#### Selected text
────────────────────────────────────────

Is The Bond Market About to Deliver a Big Surprise?

The bond market is signaling that something big with huge implications for the future of the financial system is about to happen.

The prevailing view is that the Federal Reserve will deliver seven interest rate increases by 2023. Accordingly, bond yields have risen dramatically over the last few months.

And while this assessment may indeed be correct, given the current inflationary scenario, a little known indicator is suggesting that the bond market has come too far too soon and that a yield reversal is in the cards.

But before I detail this important phenomenon, it’s a good idea to review how bonds are structured and how the bond market works.

Bond Market Primer

Bonds are essentially publicly traded formalized loan arrangements between two parties. In the case of U.S. Treasury bonds, investors purchase bonds from the Treasury and receive interest rate payments throughout the life of the bond while receiving the return of their principle at the bond’s maturity.

Certainly, bonds can be confusing as they have two components, the price and the yield. These two parts work together to determine the bond’s value. When a bond is issued, it is offered at par value. But after issuance, the bond trades freely in the market and both the price and the yield will fluctuate depending on supply and demand and other applicable influences such as geopolitics, economic data, and of course inflationary expectations.

  • Short-term bonds, 1 month, 2 month, 6 month and one year bonds, are known as bills.
  • Intermediate-term bonds, generally 2, 5, and 10 year bonds, are known as notes.

Fixed Income Defined

Lets say I buy a $10,000 10-year U.S. Treasury note with a yield of 2% (TNX) at the initial bond auction (par value). In this case I would receive $200 in interest per year and the return of my $10,000 when the note matures.

Over time however, if after the bond or note is issued investors sell it in the open market, the yield will rise, for example to 2.3%. That’s because when the market price of the bond falls the yield rises.

On the other hand, if investors buy this note aggressively, then the yield could fall, maybe to 1.7%.

But that only refers to the yield as it changes from the time of purchase. The interest rate payment does not change.

So, no matter what happens in the open market, because the rate was locked in when I bought the bond, I can expect to receive $200 per year on this bond if I hold it to maturity. In addition, if someone else bought a similar note when the yield was 1.3%, that means that they paid a higher interest rate for the bond than I did. But they would still expect to receive an equal payment to mine.

────────────────────────────────────────

#### The data
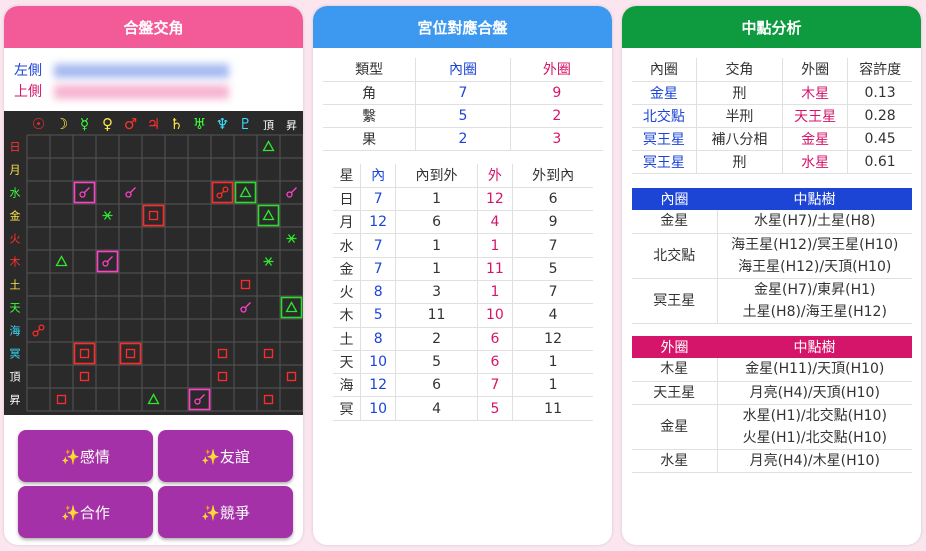  Describe the element at coordinates (674, 370) in the screenshot. I see `tree-key: 木星` at that location.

────────────────────────────────────────

#### Instructions for the task
Answer from the bond market article:
1. By 2023, how many interest rate increases does the prevailing view expect the Federal Reserve to deliver?
2. What are intermediate-term bonds, generally 2, 5, and 10 year bonds, called?
3. In the example of a $10,000 10-year U.S. Treasury note bought with a 2% yield, how much interest is received per year?

#### Exercise response
1. Seven.
2. Notes.
3. $200.